The same material from which you drink your morning coffee could transform the way scientists detect disease, purify water, and insulate space shuttles thanks to an entirely new approach to ceramic manufacturing.
Published in Advanced Science, 3D-AJP is an aerosol jet 3D nanoprinting technique that allows for the fabrication of highly complex ceramic structures that—at just 10 micrometers (a fraction of the width of human hair)—are barely visible to the naked eye. These 3D structures are made up of microscale features including pillars, spirals, and lattices that allow for controlled porosity, ultimately enabling advances in ceramic applications.
“It would be impossible to machine ceramic structures as small and as precise as these using traditional manufacturing methods,” explained Rahul Panat, professor of mechanical engineering at Carnegie Mellon University and the lead author of the study. “They would shatter.”

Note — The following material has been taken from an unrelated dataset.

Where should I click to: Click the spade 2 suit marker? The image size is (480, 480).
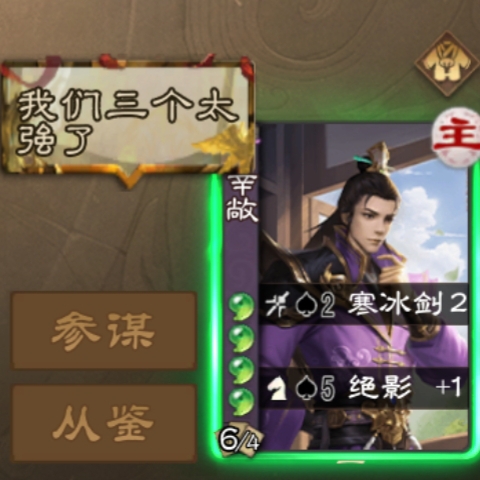pos(315,305)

Ceramics are believed to be the key to emerging engineering systems because of their wear resistance, thermal stability, thermal insulation, high stiffness and biocompatibility. While existing 3D printing techniques have opened doors for ceramics fabrication, oftentimes severe shrinkage and/or defects are observed during post-printing processing due to the removal of additives from the ink that were needed to support the material during printing. With shrinkage ranging from 15–43%, it is challenging for fabricators to set printing parameters that would output the ideal part.
3D-AJP does not rely on additives in the ink and therefore sees only a 2–6% shrinkage rate, so manufacturers can feel confident that the structure they want is the structure they’ll print.To ensure this, the research team performed a detailed manufacturability study to identify the CAD programs needed to produce the final shape.

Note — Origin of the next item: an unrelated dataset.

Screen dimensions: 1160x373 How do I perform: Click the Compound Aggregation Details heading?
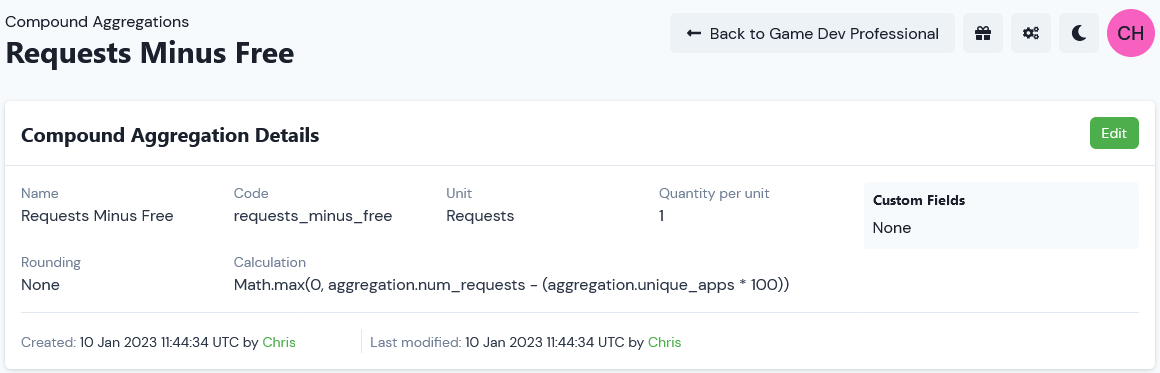tap(170, 135)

Additionally, the team, including postdoc Dr. Chunshan Hu, demonstrated 3D-AJP’s unique ability to print two ceramic materials in one single structure, which allows for advanced applications.
“Using these structures, we can detect breast cancer markers, sepsis and other biomolecules from a blood sample in just 20 seconds,” said Panat.
This application, which is an extension of past research in which Panat’s group developed a metal biosensor to detect COVID-19 in just ten seconds, is advantageous, because compared to metal, ceramic sensors can be manufactured nearly five times faster.
Panat also cites the benefits of this technology in water purification and thermal insulation.
“In the presence of UV light and zinc oxide, chemicals can be degraded, so by creating a 3D structure with a higher surface area we can increase the speed and the effectiveness of water purification by four times,” he said. “Additionally, our ability to control the porosity of these structures, allows us to control and tailor thermal conductivity of structures such as the insulators used in space shuttles.”